>> start Extract to read

Closed Angel-60 closed 4 years ago
@arugolanu
Please upload images directly as attachments to your post, do not use external image hosts.
Your maximum speed will depend on multiple factors: Bandwidth of the swarm, network speed, CPU speed, disk speed, some qBittorrent settings, network usage by other programs, ... If the torrent is simply not seeded enough and/or your computer can't keep up and/or qBittorrent is incorrectly configured, you'll never hit your maximum theoretical speed speed. For example, even in a well-seeded torrent and with a fast CPU, it will be very hard to hit your theoretical maximum of around 90~100 MiB/s on most HDDs, especially with more than one torrent running.
To rule out an issue on your end, please first test with the following:
Also, please provide more details about your specs, such as CPU model, HDD/SSD, RAM, ...
I attach the images up. That Async I/O threads setting kinda helped, my speed went from 12 to 24 which is way better. My configuration: Ryzen 5 3600,WD Blue 1TB SATA-III 7200 RPM, HyperX predator 8GB 3200,rtx 2060
@arugolanu
I edited your posts to put the images in the OP behind clickable tags.

>> end Extract to read

Brief: Reproduce the entire qBittorrent download speed thread above word for word.

>> start Entries shown

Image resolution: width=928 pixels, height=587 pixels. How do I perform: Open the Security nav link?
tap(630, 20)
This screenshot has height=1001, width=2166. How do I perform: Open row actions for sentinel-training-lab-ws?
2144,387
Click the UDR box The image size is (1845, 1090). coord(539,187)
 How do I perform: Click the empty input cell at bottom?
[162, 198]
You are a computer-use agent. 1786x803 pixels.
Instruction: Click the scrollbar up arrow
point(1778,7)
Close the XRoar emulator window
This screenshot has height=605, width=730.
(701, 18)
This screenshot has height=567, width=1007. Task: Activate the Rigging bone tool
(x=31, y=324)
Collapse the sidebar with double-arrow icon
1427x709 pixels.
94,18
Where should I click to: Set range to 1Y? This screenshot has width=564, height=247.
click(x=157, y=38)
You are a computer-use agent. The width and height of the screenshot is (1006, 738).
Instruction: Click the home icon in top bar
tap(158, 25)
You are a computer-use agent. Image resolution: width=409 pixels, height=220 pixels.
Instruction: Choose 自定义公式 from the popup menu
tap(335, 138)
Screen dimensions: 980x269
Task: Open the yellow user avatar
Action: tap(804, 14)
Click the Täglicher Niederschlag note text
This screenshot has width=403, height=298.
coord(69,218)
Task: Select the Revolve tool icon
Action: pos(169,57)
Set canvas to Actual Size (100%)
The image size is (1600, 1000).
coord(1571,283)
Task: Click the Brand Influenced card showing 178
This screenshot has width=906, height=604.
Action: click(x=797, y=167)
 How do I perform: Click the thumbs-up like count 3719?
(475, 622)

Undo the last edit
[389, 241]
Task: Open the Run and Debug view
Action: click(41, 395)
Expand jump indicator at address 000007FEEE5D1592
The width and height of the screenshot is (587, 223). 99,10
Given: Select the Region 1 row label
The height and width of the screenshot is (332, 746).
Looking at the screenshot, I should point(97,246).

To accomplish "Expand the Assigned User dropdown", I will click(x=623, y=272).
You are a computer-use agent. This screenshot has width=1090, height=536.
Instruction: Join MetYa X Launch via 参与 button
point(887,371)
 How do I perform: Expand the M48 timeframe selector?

>> end Entries shown

Solution to this exercise:
Closed Angel-60 closed 4 years ago
@arugolanu
Please upload images directly as attachments to your post, do not use external image hosts.
Your maximum speed will depend on multiple factors: Bandwidth of the swarm, network speed, CPU speed, disk speed, some qBittorrent settings, network usage by other programs, ... If the torrent is simply not seeded enough and/or your computer can't keep up and/or qBittorrent is incorrectly configured, you'll never hit your maximum theoretical speed speed. For example, even in a well-seeded torrent and with a fast CPU, it will be very hard to hit your theoretical maximum of around 90~100 MiB/s on most HDDs, especially with more than one torrent running.
To rule out an issue on your end, please first test with the following:
Also, please provide more details about your specs, such as CPU model, HDD/SSD, RAM, ...
I attach the images up. That Async I/O threads setting kinda helped, my speed went from 12 to 24 which is way better. My configuration: Ryzen 5 3600,WD Blue 1TB SATA-III 7200 RPM, HyperX predator 8GB 3200,rtx 2060
@arugolanu
I edited your posts to put the images in the OP behind clickable tags.